Millennia-old feng shui goes further to address the "emotional appeal" of a home, the reaction one feels when approaching and entering a home. "If you talk to agents," Chomos says, "that's the one thing it's hard for them to put their finger on."

Last month, she dished expertise at a workshop for nine agents gathered in a Lake Union hotel conference room. All had their own reasons for being there, starting with the three clock hours they'd earn toward required continuing-education credits.

Said one: "I had a couple clients ask me about feng shui, so I figured I'd better know a little more about it." Another puzzled over a buyer who insisted his future home's front door face east. ("I don't know what that was all about," he said.) And Julie Seaborn of Coldwell Banker Bain said she'd dealt with Chinese families who wouldn't buy homes near a graveyard or at the end of a block.

All about chi

Chomos nodded. Twelve years after giving up a public-relations career to pursue feng shui full-time, she'd heard it all before. "Feng shui really looks at the psychology of how we react to the world around us," she said; it was all about chi, or energy, and how it flows — too fast, too slow, not at all.

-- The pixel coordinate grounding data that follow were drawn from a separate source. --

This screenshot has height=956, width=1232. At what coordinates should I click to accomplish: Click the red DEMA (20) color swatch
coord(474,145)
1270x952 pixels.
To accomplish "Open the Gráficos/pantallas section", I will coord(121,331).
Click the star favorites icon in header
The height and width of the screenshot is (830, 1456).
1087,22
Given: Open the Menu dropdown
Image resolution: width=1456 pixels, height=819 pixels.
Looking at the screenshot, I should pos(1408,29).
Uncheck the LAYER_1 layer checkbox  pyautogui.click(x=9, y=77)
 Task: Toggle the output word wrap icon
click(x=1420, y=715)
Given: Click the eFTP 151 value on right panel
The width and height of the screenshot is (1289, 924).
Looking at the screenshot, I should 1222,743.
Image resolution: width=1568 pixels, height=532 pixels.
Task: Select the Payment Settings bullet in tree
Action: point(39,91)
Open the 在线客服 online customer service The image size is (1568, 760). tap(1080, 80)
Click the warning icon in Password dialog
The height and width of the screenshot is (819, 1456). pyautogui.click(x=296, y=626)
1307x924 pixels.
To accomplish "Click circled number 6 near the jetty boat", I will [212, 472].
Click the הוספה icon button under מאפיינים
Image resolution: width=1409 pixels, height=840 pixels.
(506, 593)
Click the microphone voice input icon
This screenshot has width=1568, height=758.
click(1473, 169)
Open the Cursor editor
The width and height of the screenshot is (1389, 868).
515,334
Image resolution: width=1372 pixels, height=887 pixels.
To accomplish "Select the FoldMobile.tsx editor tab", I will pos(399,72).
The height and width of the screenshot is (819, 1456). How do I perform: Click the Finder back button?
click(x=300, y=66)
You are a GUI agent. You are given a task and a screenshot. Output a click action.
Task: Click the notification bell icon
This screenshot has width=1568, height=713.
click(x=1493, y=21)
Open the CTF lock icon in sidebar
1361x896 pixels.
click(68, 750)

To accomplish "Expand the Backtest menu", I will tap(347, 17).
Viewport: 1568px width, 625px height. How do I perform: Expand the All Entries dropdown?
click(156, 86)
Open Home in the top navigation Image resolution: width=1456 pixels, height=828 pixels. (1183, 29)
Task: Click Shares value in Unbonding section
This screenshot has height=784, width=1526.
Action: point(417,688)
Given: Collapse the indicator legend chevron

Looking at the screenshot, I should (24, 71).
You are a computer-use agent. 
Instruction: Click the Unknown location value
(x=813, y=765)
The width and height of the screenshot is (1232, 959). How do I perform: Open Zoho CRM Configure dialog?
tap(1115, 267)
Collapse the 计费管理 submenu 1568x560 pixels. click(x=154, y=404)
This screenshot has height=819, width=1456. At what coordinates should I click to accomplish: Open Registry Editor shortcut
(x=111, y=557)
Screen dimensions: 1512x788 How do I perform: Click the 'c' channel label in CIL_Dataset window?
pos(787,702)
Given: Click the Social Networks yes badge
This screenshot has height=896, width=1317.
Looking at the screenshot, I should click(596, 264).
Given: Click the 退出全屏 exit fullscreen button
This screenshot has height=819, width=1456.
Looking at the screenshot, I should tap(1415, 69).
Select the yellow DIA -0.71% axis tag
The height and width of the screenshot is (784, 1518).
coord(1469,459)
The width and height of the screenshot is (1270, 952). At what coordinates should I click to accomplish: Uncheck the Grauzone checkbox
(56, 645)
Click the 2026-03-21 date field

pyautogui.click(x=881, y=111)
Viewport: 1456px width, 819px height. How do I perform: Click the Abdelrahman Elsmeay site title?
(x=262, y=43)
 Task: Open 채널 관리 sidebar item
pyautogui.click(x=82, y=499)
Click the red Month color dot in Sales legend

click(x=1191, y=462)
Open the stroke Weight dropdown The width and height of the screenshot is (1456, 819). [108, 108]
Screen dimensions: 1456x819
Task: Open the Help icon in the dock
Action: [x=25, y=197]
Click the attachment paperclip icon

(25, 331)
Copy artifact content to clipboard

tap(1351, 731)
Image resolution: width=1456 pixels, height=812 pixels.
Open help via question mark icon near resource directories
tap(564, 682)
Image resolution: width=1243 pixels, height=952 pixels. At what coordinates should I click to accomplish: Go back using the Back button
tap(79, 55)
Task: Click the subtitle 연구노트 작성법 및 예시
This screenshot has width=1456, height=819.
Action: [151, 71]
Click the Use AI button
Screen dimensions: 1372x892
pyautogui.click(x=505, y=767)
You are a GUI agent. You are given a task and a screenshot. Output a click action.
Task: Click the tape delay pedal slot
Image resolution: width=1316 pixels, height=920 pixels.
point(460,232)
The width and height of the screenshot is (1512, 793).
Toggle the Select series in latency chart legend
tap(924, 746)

She unveiled a slide show of problem situations — homes built on slants, below roadways, at the ends of cul-de-sacs. Some problems were small but glaring, such as sharp-pointed plants in passageways — "a very aggressive energy to encounter," she said.

Inherently iffy problems

From a home's surroundings to its design to how items are placed within that design, many of the problems she addressed at the Lake Union workshop were the kinds of things a sensible homeowner might inherently feel iffy about anyway. Others, like ghosts and lingering negative energy from the problems of previous owners, were decidedly more ethereal.

Though Coldwell Banker's Seaborn said concepts like lingering bad vibes have to be taken with a grain of salt, "every home has an energy to it," she said. "You can feel it when you walk in."

Windermere's Eve Whitman says much of feng shui's philosophies come naturally to her. There are homes she refuses to show clients. "Whether I can be specific about it or not, there's something wrong there. It has to do with the bones, the karma, the history of a house. It's so real, it's amazing."

While she doesn't advise filling every corner with mirrors and water features, she says that being sensitive to clients' surroundings can make a difference in a referral-based business.

"It's not just about being a numbers person," she says. "It's about walking into a home and feeling it. ... It's being sensitive to what people say and picking up on the energy of their lives."

"Some clients say, 'I don't want that,' " says Tao, the John L. Scott agent. "Others absolutely want it. It's all about keeping the client happy."